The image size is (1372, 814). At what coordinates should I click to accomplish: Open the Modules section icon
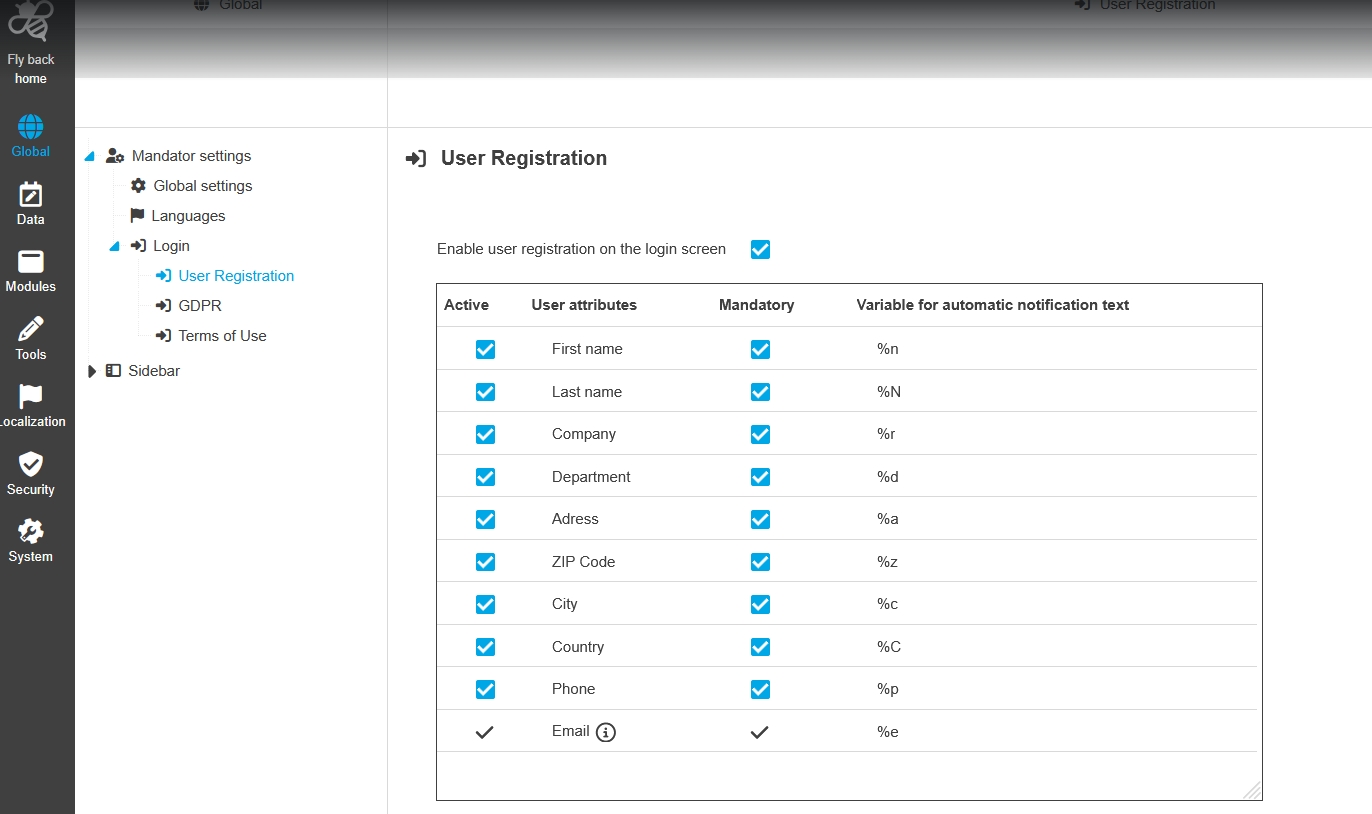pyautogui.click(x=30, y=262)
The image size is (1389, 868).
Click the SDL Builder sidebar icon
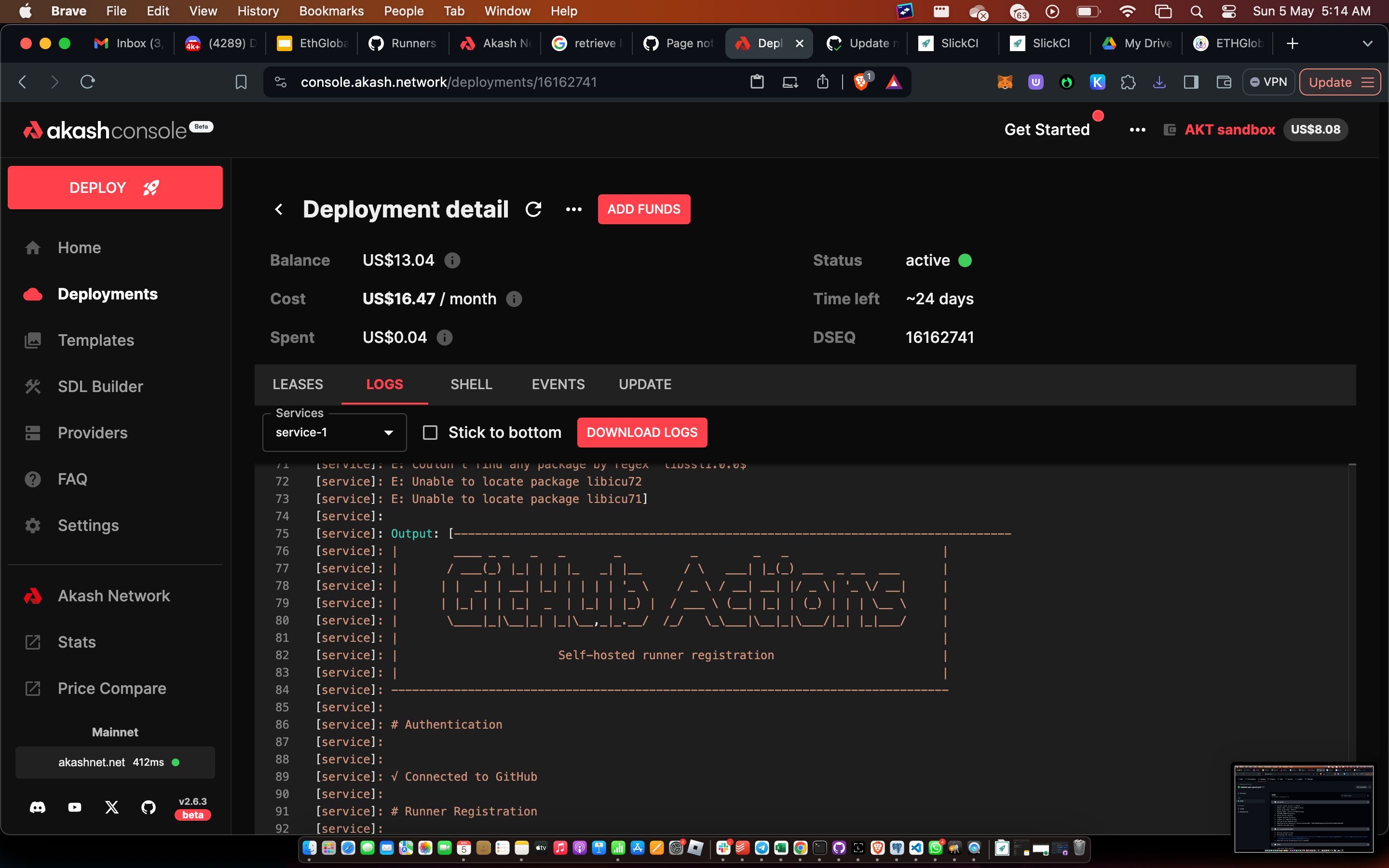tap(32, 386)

==========

Task details: The entries are to be written out again exactly, without their pictures.

Your solution:
The image size is (1372, 814). At what coordinates should I click to accomplish: Open the Modules section icon
pyautogui.click(x=30, y=262)
The image size is (1389, 868).
Click the SDL Builder sidebar icon
tap(32, 386)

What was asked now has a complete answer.